Bumthang Valley is known as the heartland of Buddhism in Bhutan. In 746 AD, it is said that Guru Rinpoche arrived here to exorcise a demon from the king and then converted the people to Buddhism, restoring peace to the region. Guru Rinpoche stayed in the valley to build more than 40 temples.
Today we will then visit the sacred monastery Kurjey Lhakhang, which houses a rock that shows Guru Rinpoche’s body imprint after he subdued the powerful Shelging Karpo demon.
According to legend, a giant demoness was preventing the spread of Buddhism by laying her body across Tibet and Bhutan. In 659 AD, King Sontsen Gambo built 108 temples in one day, pinning her to the earth. Jambay Lhakhang is one of the two temples built in Bhutan that day, and every October it hosts a colorful festival to celebrate.
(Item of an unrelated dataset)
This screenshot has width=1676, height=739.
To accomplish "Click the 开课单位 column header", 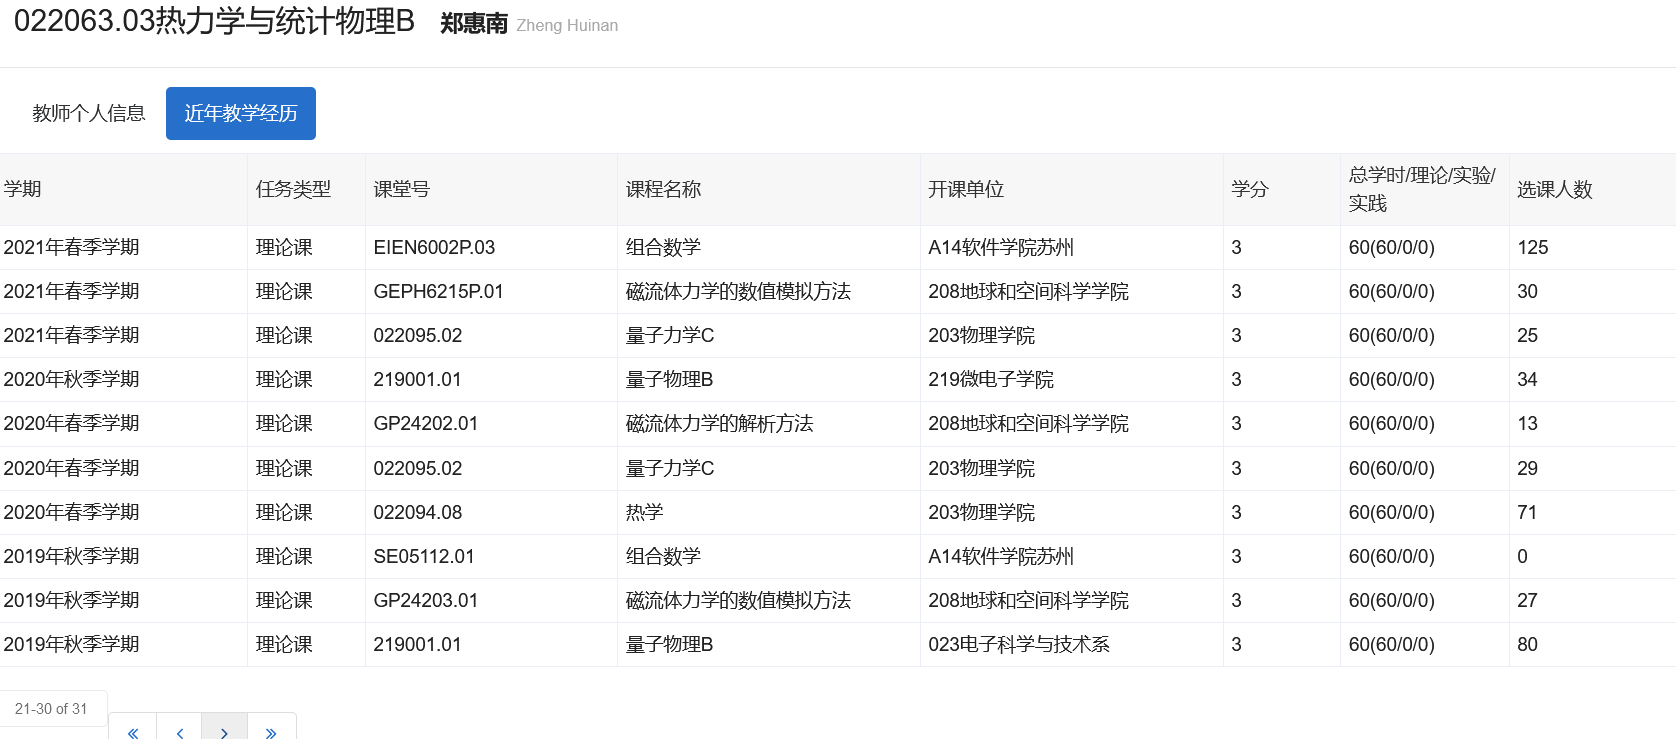I will [x=965, y=189].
Tamshing Goemba Built by 1501 by Buddhist saint Pema Lingpa then hikes up to Thangbi Valley and cross a suspension bridge to visit Thangbi Lhakhang built in the 14th century via unpaved road.
Kenchosum Lhakhang Kenchosum Lhakhang is a rural looking temple which has its roots in the 7th century. The current structure, however, dates back to the 15th century when Pema Lingpa, the Treasure Discoverer, restored it and revealed terma (sacred texts and artefacts) on the hillside behind the temple.The temple has three small Buddha statues representing the past, present and the future,are believed to have flown there, hence the name Kencho meaning divine and Sum meaning three.Legend has it that when the bell inside is rung, it can be heard as far away as Lhasa in Tibet.
Jakar Dzong was founded in 1549 by the great grandfather of Zhabdrung Ngawang Namgyal, the father and unifier of medieval Bhutan. Known as the Castle of the White Bird, it was built on top of the hill because the lamas were directed there by a large white bird.
The Swiss Farm Owned by local Swiss Bhutanese Fritz Maurer is where a variety of Swiss cheese and Bhutan’s only native beer, Red Panda are produced.